Origin of Water: Water originated in primordial supernovae 13.6 billion years ago, according to a new study. Groundbreaking simulations by British astronomers show that water molecules formed in cooling clouds surrounding the universe's first supernovae just 100-200 million years after the Big Bang. This breakthrough discovery establishes water as a fundamental element of the earliest galaxies, suggesting this essential ingredient for life has existed almost as long as starlight itself.


 

Climate & Conservation

Powerful Climate Solution: Indigenous peoples of the Amazon accidentally invented a way of trapping carbon for millennia.


Monarchs Bounce Back: Monarch butterflies wintering near Mexico City this year took up double the area they covered in 2024. This impressive bounce back is attributed to better humidity and climate, as well as ongoing efforts to boost the number of plants the butterflies depend on for sustenance and reproduction.


Single Use Plastic: A Danish city has successfully figured out a way to radically reduce coffee cup waste.


 

Science & Technology

Safe Space For Science: A French university is providing funding for American scientists to continue their research in France. Aix Marseille University’s “safe space for science” program is for U.S. scientists researching topics like climate change who “feel threatened or hindered in their research” due to the new policies of the current presidential administration.


Map of The Cosmos: NASA’s newest space telescope, called SPHEREx, finally got off the ground this week, after a series of delays. It will gather data on millions of stars and galaxies - and search for the ingredients of life. It will create an unprecedented multi-coloured map of the entire sky.

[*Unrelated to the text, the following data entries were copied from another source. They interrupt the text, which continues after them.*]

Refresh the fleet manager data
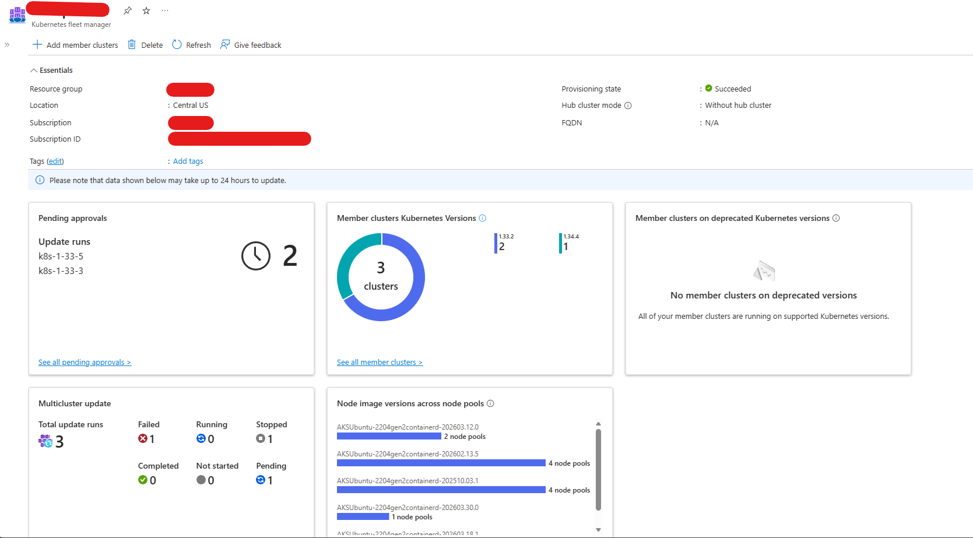The width and height of the screenshot is (973, 538). point(191,44)
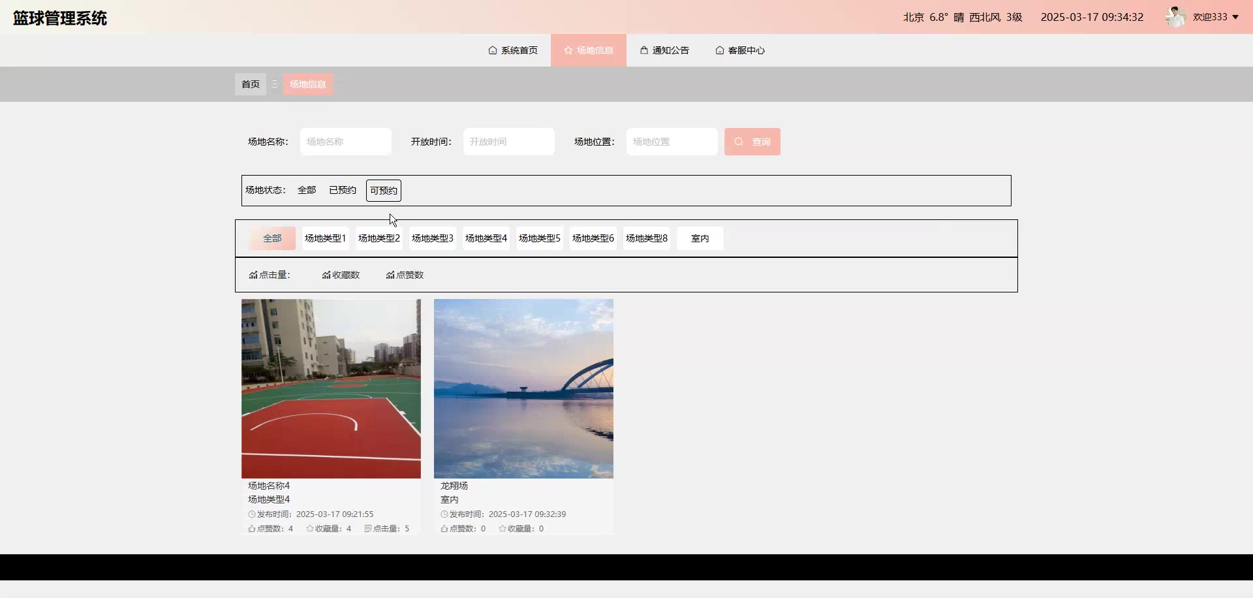This screenshot has width=1253, height=598.
Task: Go to 通知公告 menu item
Action: pyautogui.click(x=664, y=50)
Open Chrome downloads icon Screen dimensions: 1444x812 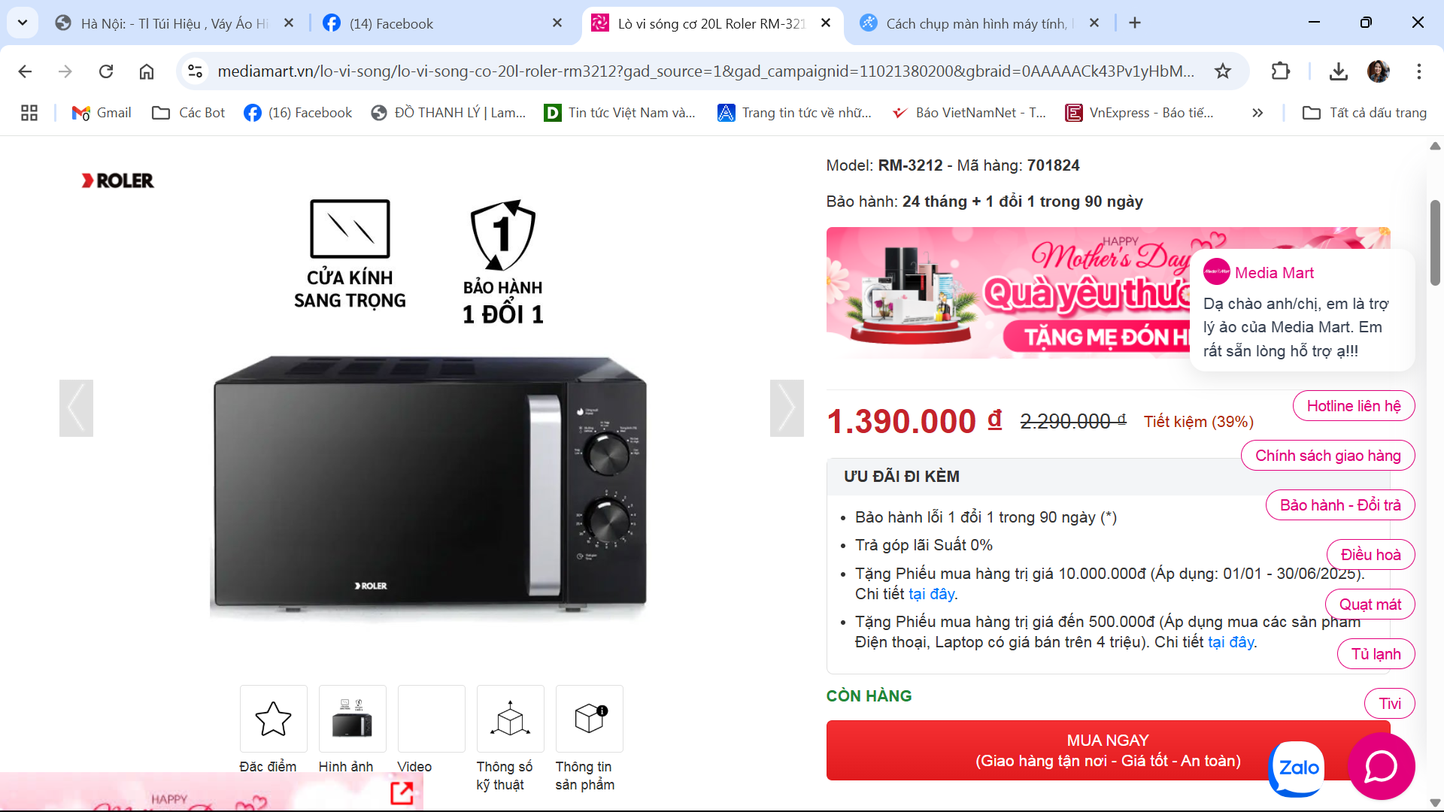pos(1338,71)
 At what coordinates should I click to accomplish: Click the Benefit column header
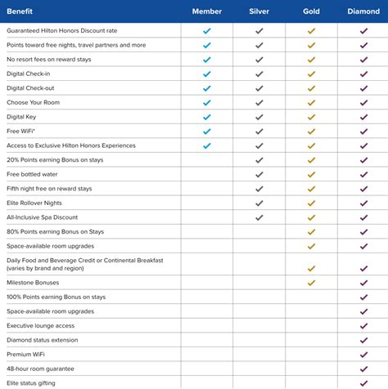(20, 11)
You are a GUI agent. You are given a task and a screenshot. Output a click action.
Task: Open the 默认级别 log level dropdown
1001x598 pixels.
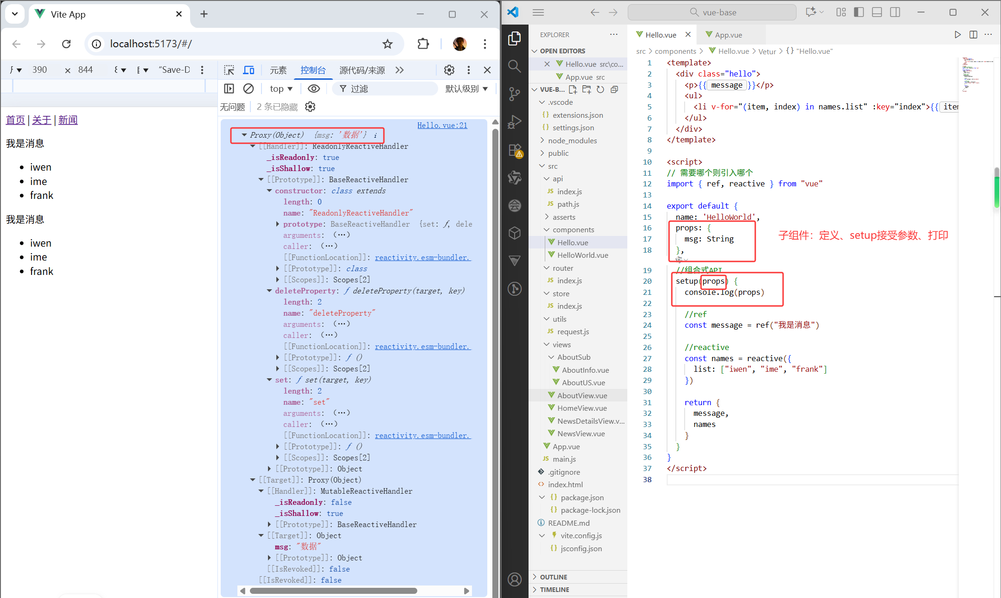coord(466,89)
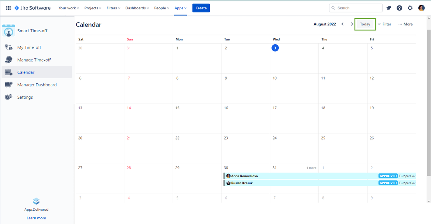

Starline: New 3D video tech, developed by Google and HP, aims to put remote workers in the room - putting a premium on how much the tech will ease the cognitive burden of videoconferencing.


 

And Finally

Crate of Moosehead beers

A Canadian brewery is offering a 'Presidential Pack' to help the country's beer drinkers get through the second Trump administration. Moosehead Breweries says the crate - which retails for CA$3,500 (approx £1,990) - contains 1,461 cans, enough for one beer a day until Trump exits the White House. "While we can't predict how the next four years will go," said the brewery's marketing director, "we have a feeling that this large pack will come in handy." As OGN Daily went to press, the website says it has already sold out. But new stocks are imminent.